= Hartmut Elsenhans =

German political scientist (1941–2024)

Hartmut Elsenhans (13 October 1941 – 18 January 2024) was a German political scientist. He was an emeritus professor of International Relations at the University of Leipzig.

==Biography==
Hartmut Elsenhans was born in Stuttgart, Germany on 13 October 1941. After graduating high school in his hometown, Stuttgart, he studied political science, history, sociology and Romance studies at the University of Tübingen and the Free University of Berlin. After earning his Diplom there in 1967, Elsenhans moved to Paris where he was a member of the Cycle Supérieur d’Etudes Politiques, where the likes of Ralf Dahrendorf, Theodor Eschenburg, Alfred Grosser, Gerhard Lehmbruch and Gilbert Ziebura were among his teachers. From 1970 to 1975, Elsenhans was Ziebura's assistant. He earned his doctorate in 1973 with a study on the decolonization of Algeria in the Algerian War 1954 to 1962. In 1976, he gained habilitation at FU Berlin. The title of his professoral thesis was "History and Economy of the European global conquest from the age of discovery to World War I" (original German "Geschichte und Ökonomie der Europäischen Welteroberung. Vom Zeitalter der Entdeckungen bis zum Ersten Weltkrieg"). Throughout his career, he expanded his work on this topic, publishing a total of five volumes on the subject. In the late 1970s, he had short stints as a lecturer at the University of Montreal and the University of Frankfurt before settling down for his first professorship (of International Relations) at the University of Marburg.

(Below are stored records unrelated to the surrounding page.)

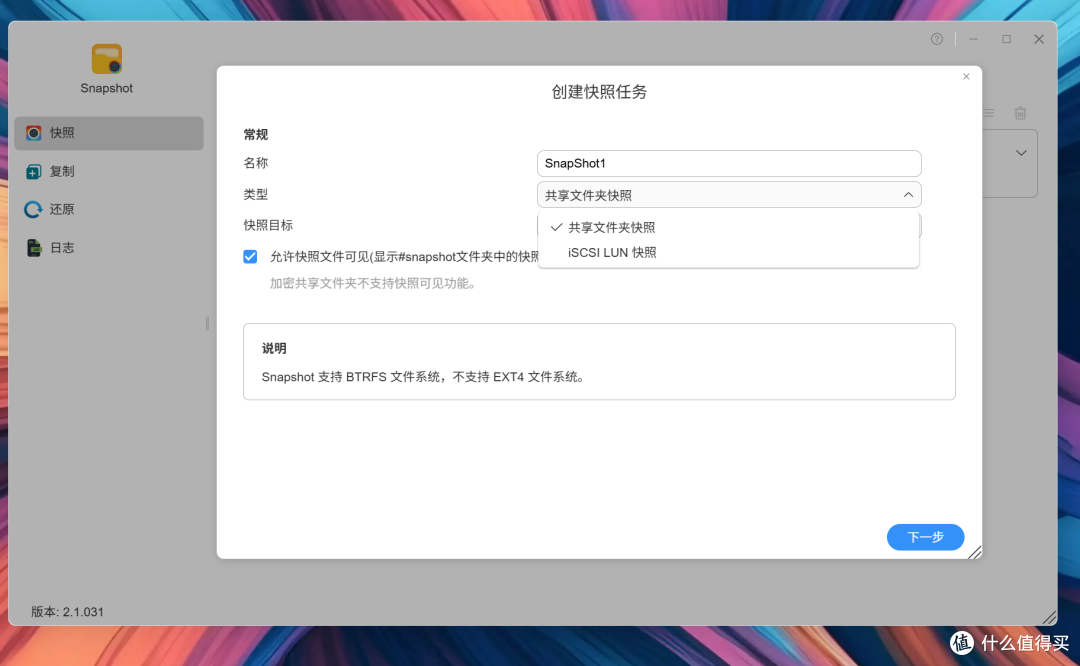
Task: Click the 下一步 button
Action: [x=925, y=537]
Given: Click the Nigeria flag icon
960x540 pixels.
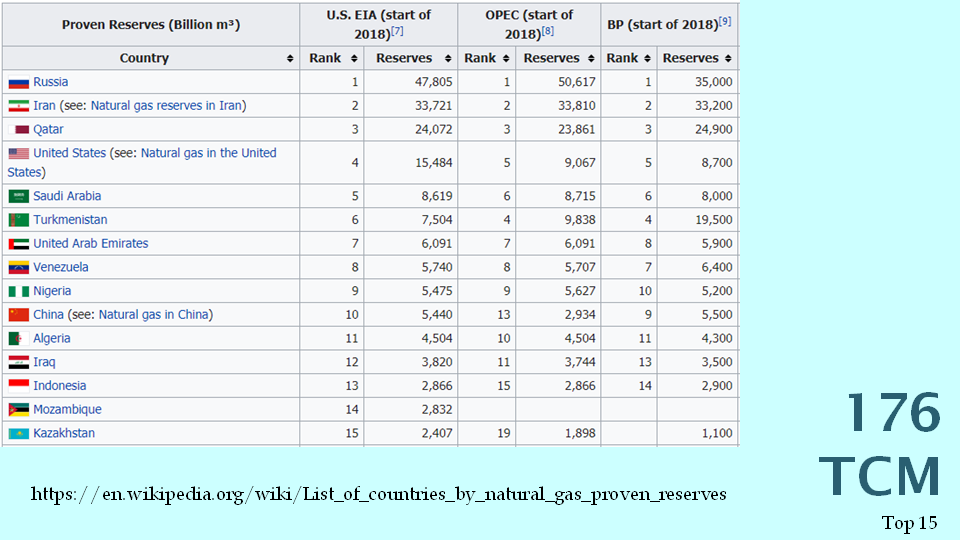Looking at the screenshot, I should tap(18, 292).
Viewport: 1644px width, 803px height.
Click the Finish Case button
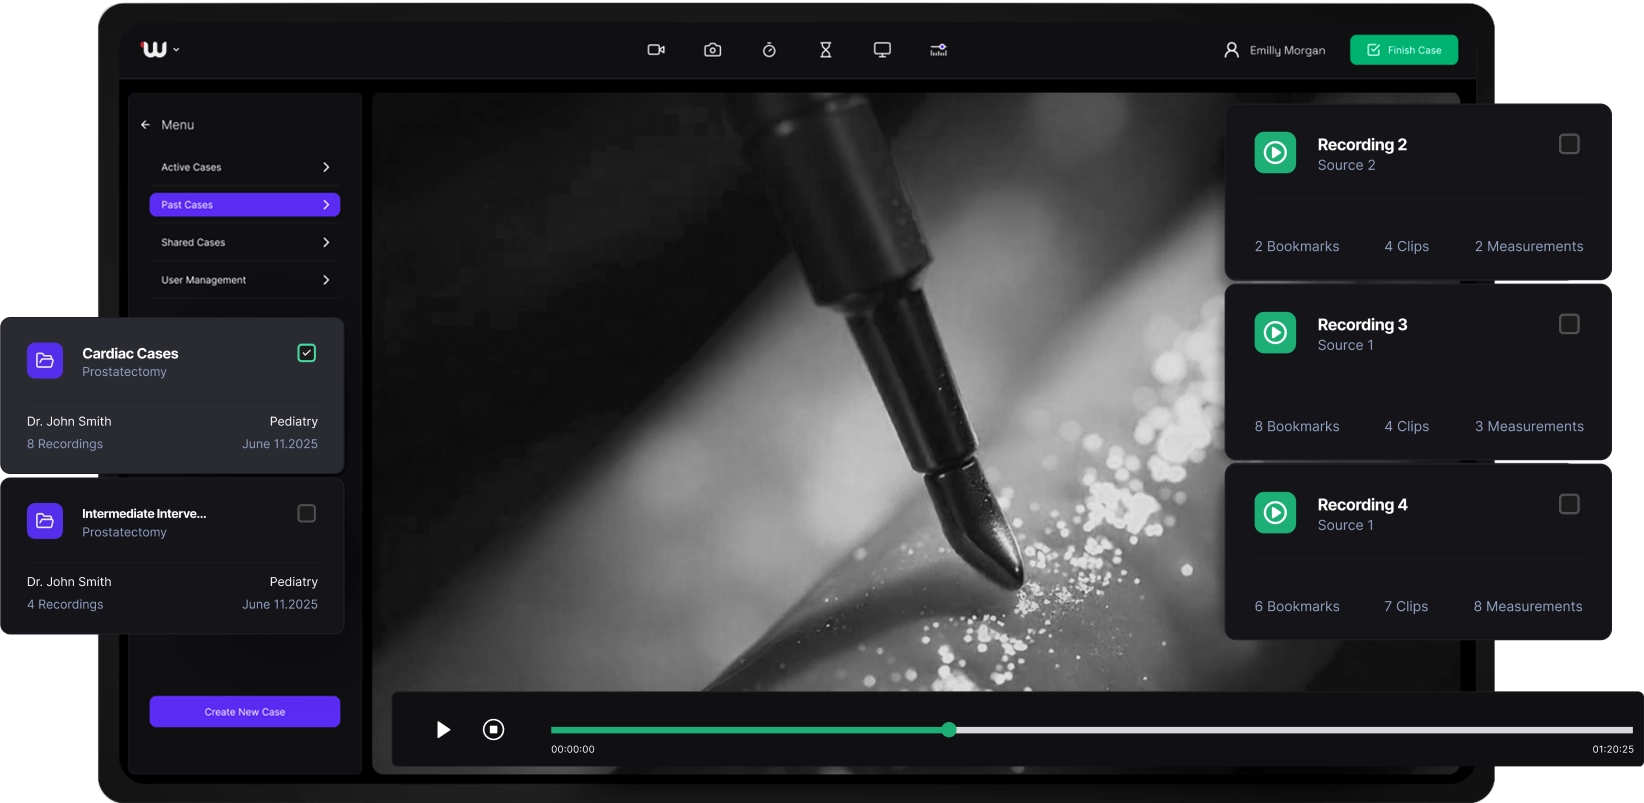tap(1403, 50)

His focus there was on the analysis of underdevelopment and national and social emancipatory movements.

In 1980, he went to Konstanz for his second professorship, working on and with the administration and governance of developing countries and with international development organizations.

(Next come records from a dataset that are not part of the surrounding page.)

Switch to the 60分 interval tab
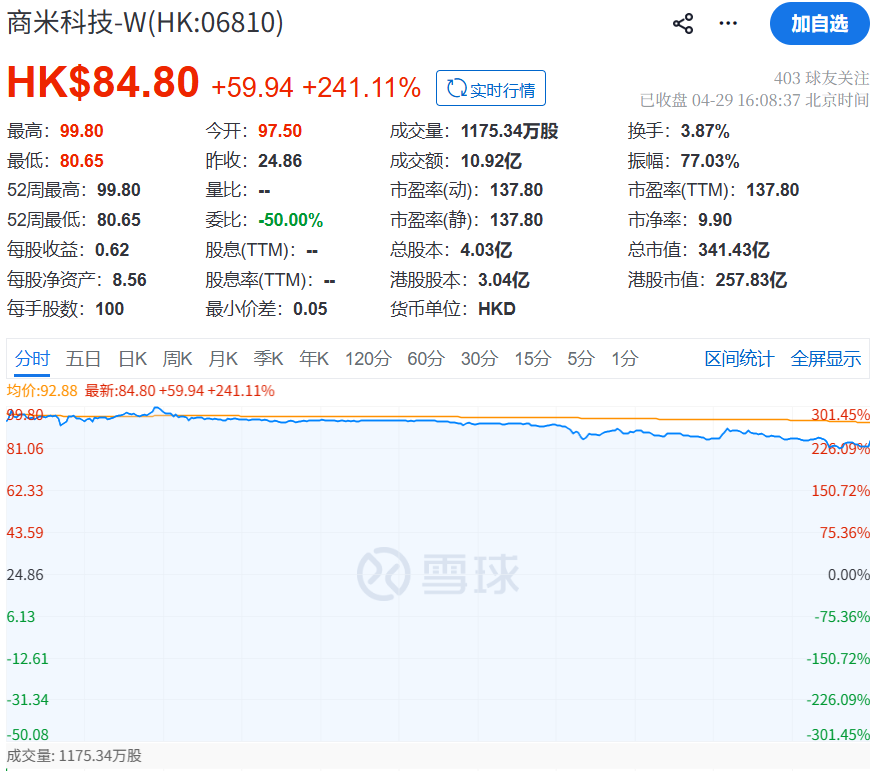This screenshot has height=771, width=885. [426, 359]
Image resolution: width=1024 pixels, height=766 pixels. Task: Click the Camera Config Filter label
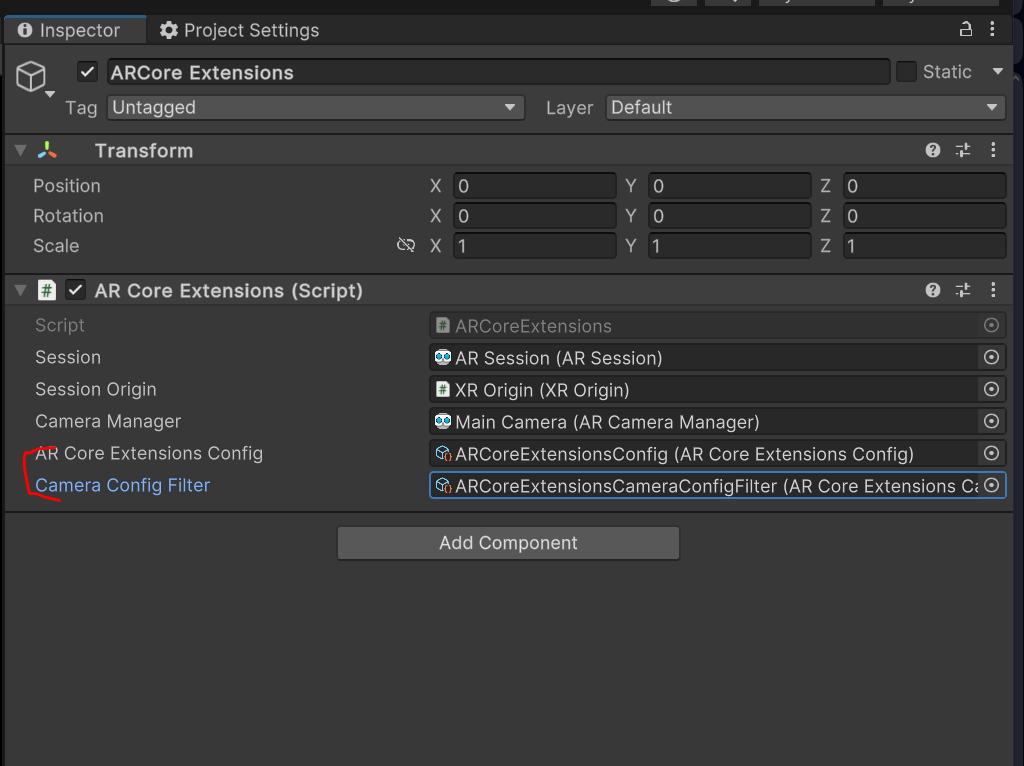(122, 485)
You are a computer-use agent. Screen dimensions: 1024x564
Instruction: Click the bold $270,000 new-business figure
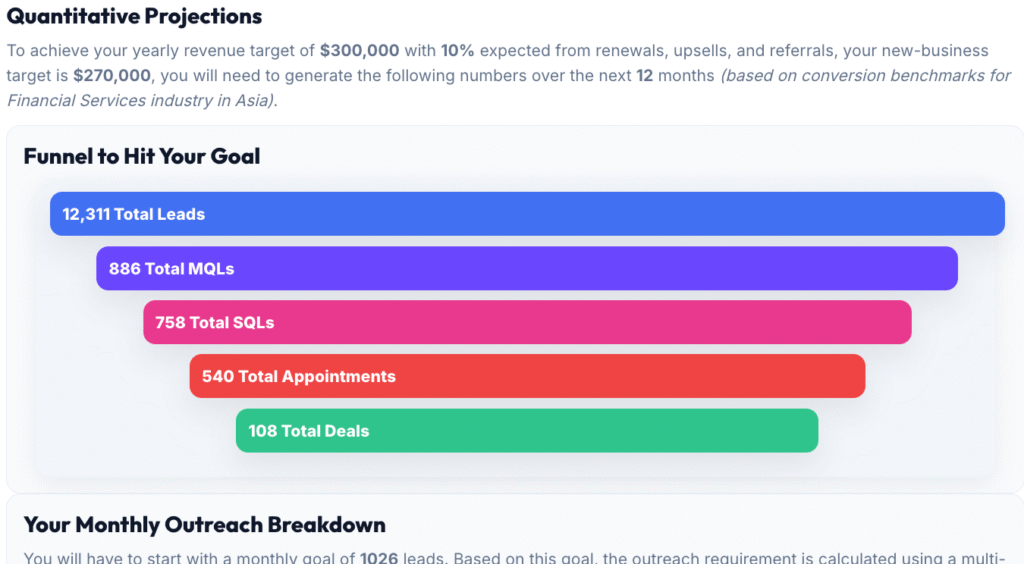(x=112, y=76)
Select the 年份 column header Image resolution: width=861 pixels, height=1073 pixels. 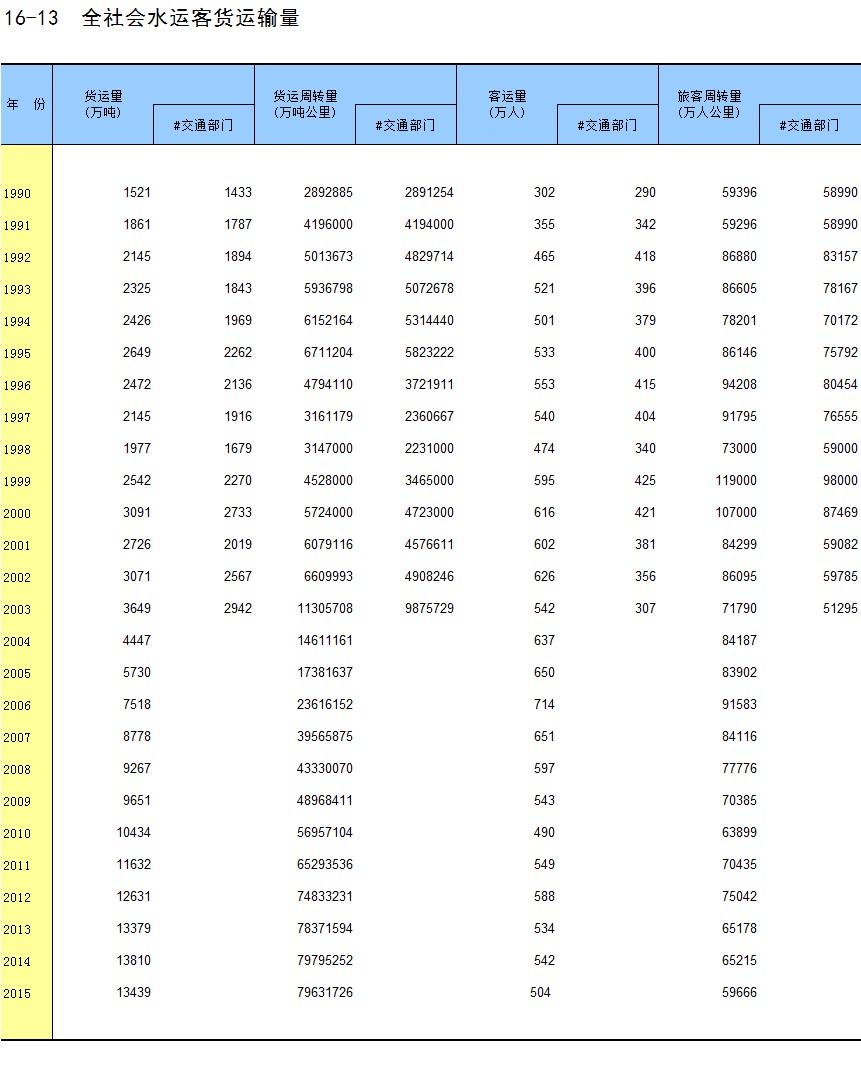pos(26,105)
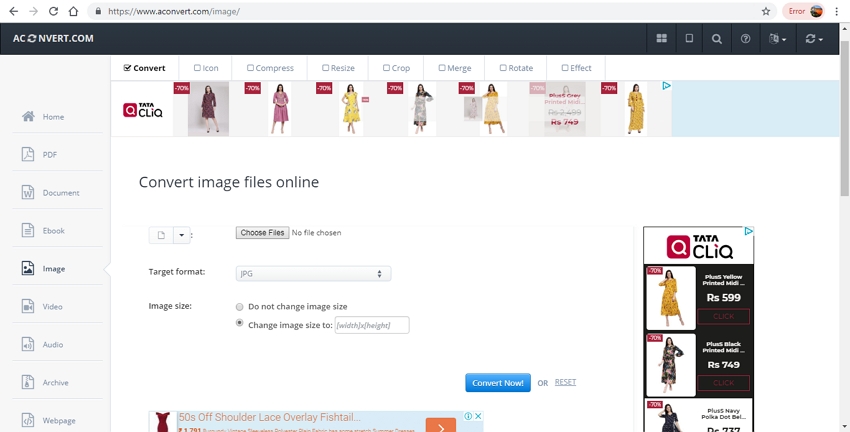850x432 pixels.
Task: Select Audio in the left sidebar
Action: click(x=52, y=345)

After German reunification, Elsenhans took the opportunity to go to Leipzig, to help build up the department of International relations at the university there. He taught there until 2007, when he retired. He was given honorary membership of the faculty of political science at the University of Leipzig. Elsenhans still resided, lectured and researched in Leipzig.

Elsenhans died in Leipzig, Germany on 18 January 2024, at the age of 82.

==Bibliography==
- Saving Capitalism from the Capitalists. World Capitalism and Global History, Sage, 2014, 340 pages, ISBN 978-9-35-150056-8, content.